* [TEXTE À LIRE]
Pour Alexandre et ses inévitables successeurs en infortune


Lorsque j'observe le succès d'audience que j'enregistre avec mon post "Benalla bla bla bla", moins radical cependant que celui que j'avais enregistré sur mon post lié à l'affaire Fillon, je me dis que mes braves et dévoués lecteurs réguliers ou occasionnels ont besoin de comprendre ce qu'est une "communication de crise".

Avis aux vertueux

Ce post a donc pour ambition très modeste de faire le point sur la façon dont les choses se passent. Il y a tellement de journalistes qui donnent des conseils dans ce domaine qu'il n'est pas invraisemblable que les gens du métier écrivent des articles sur le sujet.

Au passage, ce serait une lecture toujours utile au héros du moment, même si je l'imagine très bien conseillé et très à l'écoute des conseils qu'il reçoit, si j'en crois la pertinence de ses interventions tant au Monde que sur TF1.

Surtout c'est une lecture pour ses inévitables successeurs en infortune, car, que personne n'en doute, ce genre de bazar arrivera à n'importe quelle formation politique au pouvoir. Les vertueux d'aujourd'hui sont les mis en examen de demain.

Crise de la communication

La communication de crise est une expression bancale en fait. C'est davantage d'une "crise de la communication" qu'il conviendrait de parler. Je joue un peu sur les mots mais c'est aussi pour dire que communiquer est une activité humaine fondamentale et pas "la com'" dont les journalistes parlent avec mépris tout en cherchant cependant à toute force à s'y reconvertir au premier plan social venu dans leurs médias mal gérés.
Donc quand c'est le bazar comme en ce moment, cela challenge extrêmement fort la capacité des uns et des autres à communiquer, c'est à dire à exprimer des choses dont les autres attestent la bonne réception. Le principe d'une crise est d'exploser les cadres habituels de référence du système touché. Avec ses impacts psychologiques visibles : sidération, confusion, déni, etc... chez ceux qui appartiennent au système en question.

Dans l'affaire Benalla, le point faible n°1 du système, c'est le groupe parlementaire LReM. Or c'est à cet endroit là que la crise a éclaté et perduré. Rappelons que la crise peut être définie comme "la phase ultime d'une suite de dysfonctionnements". L'Elysée est attaqué mais ne craque pas trop. Mais bon, l'alerte est chaude. Le gouvernement n'est pas vraiment touché et d'ailleurs Edouard Philippe gère très bien la situation lors des questions au gouvernement. Ce n'est donc pas une véritable crise politique et encore moins une affaire d'Etat. La police va être de plus en plus impactée. La guerre des polices n'est pas qu'un simple titre de polar.

Pourquoi ?

Quatre raisons bien connues :

- L'opinion publique est sensible à la relation à l'argent et à l'utilisation de leurs pouvoirs par ceux qui en détiennent. Vous avez du pouvoir ? Méfiez vous-en.
- Le "breaking news"des chaînes d'info continues fait de l'audience et, pour tout député, la télé, c'est du gâteau.
- L'opinion publique est méfiante. Regardez les études du CEVIPOF (Centre d'Etudes de la Vie Politique Française). Ce n'est pas glorieux.

* [DONNÉES BRUTES]
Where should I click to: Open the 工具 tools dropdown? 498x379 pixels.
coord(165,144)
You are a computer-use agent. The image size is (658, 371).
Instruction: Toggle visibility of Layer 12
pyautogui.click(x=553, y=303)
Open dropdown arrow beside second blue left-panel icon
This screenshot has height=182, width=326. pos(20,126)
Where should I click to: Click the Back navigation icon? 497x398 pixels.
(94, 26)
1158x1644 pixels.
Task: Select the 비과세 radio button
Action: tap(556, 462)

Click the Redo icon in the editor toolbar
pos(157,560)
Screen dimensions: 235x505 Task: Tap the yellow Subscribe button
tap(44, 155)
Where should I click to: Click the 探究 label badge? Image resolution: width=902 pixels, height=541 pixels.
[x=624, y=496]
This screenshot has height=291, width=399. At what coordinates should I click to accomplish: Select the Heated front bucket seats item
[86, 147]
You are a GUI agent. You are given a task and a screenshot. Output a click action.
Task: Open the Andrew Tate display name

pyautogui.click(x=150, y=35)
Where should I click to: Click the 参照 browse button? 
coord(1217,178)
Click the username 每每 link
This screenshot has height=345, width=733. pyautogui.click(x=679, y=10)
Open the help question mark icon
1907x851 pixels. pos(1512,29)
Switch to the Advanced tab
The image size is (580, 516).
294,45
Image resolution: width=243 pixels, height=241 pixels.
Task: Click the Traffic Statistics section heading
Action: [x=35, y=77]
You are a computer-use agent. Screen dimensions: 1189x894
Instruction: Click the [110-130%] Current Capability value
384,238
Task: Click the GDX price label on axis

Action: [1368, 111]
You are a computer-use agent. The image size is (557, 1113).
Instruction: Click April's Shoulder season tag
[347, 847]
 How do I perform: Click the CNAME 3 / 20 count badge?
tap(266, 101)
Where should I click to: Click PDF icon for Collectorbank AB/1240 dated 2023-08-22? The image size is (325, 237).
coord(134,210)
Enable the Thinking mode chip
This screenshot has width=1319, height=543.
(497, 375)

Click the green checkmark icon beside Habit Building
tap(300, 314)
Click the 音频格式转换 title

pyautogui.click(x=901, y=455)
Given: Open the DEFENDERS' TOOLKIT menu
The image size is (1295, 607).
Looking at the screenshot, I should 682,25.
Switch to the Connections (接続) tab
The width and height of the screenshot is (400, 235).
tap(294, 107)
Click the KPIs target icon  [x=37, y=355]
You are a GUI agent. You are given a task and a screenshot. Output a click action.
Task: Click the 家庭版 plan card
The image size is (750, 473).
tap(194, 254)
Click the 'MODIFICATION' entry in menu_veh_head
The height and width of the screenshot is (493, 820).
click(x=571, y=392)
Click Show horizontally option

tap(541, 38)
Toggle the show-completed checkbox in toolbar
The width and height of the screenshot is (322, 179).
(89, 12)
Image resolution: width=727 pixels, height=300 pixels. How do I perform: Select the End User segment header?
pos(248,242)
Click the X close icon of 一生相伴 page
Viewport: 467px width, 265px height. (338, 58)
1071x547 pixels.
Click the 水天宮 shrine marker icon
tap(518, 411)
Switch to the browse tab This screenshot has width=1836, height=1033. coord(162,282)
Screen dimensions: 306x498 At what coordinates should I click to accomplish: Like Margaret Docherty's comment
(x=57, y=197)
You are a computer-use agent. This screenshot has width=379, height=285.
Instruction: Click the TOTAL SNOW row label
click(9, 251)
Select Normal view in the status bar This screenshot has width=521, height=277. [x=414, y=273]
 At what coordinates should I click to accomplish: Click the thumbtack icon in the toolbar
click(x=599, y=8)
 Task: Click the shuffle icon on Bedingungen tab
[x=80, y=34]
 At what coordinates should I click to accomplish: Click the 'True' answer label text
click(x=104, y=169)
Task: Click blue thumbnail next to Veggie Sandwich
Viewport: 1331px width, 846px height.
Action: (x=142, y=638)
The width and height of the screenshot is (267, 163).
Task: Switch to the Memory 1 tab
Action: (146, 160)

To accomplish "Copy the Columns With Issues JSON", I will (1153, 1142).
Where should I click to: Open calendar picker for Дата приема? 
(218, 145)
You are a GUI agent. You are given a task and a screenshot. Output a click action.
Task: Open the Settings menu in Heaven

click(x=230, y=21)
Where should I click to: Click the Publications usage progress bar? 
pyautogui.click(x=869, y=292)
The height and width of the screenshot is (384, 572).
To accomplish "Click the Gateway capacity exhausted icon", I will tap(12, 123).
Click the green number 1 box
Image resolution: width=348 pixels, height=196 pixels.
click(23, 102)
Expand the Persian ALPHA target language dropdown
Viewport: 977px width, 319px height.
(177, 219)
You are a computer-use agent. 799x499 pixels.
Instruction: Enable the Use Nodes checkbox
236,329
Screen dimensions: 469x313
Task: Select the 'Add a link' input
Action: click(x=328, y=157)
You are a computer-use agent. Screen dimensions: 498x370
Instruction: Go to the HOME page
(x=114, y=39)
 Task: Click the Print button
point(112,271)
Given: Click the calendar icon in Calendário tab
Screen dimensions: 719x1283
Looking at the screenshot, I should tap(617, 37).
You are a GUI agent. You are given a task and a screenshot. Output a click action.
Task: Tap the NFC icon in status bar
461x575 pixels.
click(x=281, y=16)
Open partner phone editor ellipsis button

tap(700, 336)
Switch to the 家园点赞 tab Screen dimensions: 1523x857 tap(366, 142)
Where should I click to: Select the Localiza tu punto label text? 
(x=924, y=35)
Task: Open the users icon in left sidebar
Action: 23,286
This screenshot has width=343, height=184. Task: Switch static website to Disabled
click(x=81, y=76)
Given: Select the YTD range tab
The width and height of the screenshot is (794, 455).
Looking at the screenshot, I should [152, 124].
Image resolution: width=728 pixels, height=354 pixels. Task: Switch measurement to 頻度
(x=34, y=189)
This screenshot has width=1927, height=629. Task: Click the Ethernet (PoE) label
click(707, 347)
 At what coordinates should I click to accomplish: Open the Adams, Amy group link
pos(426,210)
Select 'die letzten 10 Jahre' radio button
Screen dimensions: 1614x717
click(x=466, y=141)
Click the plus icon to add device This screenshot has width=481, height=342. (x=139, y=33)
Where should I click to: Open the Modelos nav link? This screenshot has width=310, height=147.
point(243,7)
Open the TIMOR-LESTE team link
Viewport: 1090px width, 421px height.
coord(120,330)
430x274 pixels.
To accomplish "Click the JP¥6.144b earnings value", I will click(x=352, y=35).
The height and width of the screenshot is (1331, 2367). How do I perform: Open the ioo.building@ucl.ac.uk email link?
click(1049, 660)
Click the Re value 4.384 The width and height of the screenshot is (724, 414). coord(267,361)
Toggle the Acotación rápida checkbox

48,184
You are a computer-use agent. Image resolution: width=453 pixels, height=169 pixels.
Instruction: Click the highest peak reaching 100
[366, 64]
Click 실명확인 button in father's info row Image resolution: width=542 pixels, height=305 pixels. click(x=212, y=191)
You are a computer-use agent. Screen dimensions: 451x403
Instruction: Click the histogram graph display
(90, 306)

* [CONSIGNES]
1 > D'après le texte sur la communication de crise, quel est le point faible n°1 du système dans l'affaire Benalla ?
2 > Présentez en tableau Markdown, avec les colonnes « N° » et « Ligne », la partie des entrées qui commence à leur première ligne et se termine par la ligne contenant "pos(157,560)", bornes incluses. Omettez les lignes vides.

* [RÉPONSES]
1 > Le groupe parlementaire LReM.

2 >
| N° | Ligne |
|---|---|
| 1 | Where should I click to: Open the 工具 tools dropdown? 498x379 pixels. |
| 2 | coord(165,144) |
| 3 | You are a computer-use agent. The image size is (658, 371). |
| 4 | Instruction: Toggle visibility of Layer 12 |
| 5 | pyautogui.click(x=553, y=303) |
| 6 | Open dropdown arrow beside second blue left-panel icon |
| 7 | This screenshot has height=182, width=326. pos(20,126) |
| 8 | Where should I click to: Click the Back navigation icon? 497x398 pixels. |
| 9 | (94, 26) |
| 10 | 1158x1644 pixels. |
| 11 | Task: Select the 비과세 radio button |
| 12 | Action: tap(556, 462) |
| 13 | Click the Redo icon in the editor toolbar |
| 14 | pos(157,560) |